▶ _Page extract_:
● ● ● ●

For additional details, see the COAST-SS vignette.
The genio and rbgen packages may be used to load PLINK and BGEN genotypes in R, respectively. Moreover, PLINK enables conversion between these file types.

● ● ● ●

▶ _Data records_:
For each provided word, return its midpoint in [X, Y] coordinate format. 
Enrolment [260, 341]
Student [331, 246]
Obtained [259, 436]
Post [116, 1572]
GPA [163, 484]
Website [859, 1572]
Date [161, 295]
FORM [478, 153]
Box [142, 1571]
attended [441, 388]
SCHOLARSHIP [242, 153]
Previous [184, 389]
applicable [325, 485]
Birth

● ● ● ●

▶ _What the task requires_: Reproduce word for word the stretch of the genotype-loading passage from "The genio and" through "these file types.". Work only from the passage on loading genotype files, not from the rows.

▶ _Answer to this problem_:
The genio and rbgen packages may be used to load PLINK and BGEN genotypes in R, respectively. Moreover, PLINK enables conversion between these file types.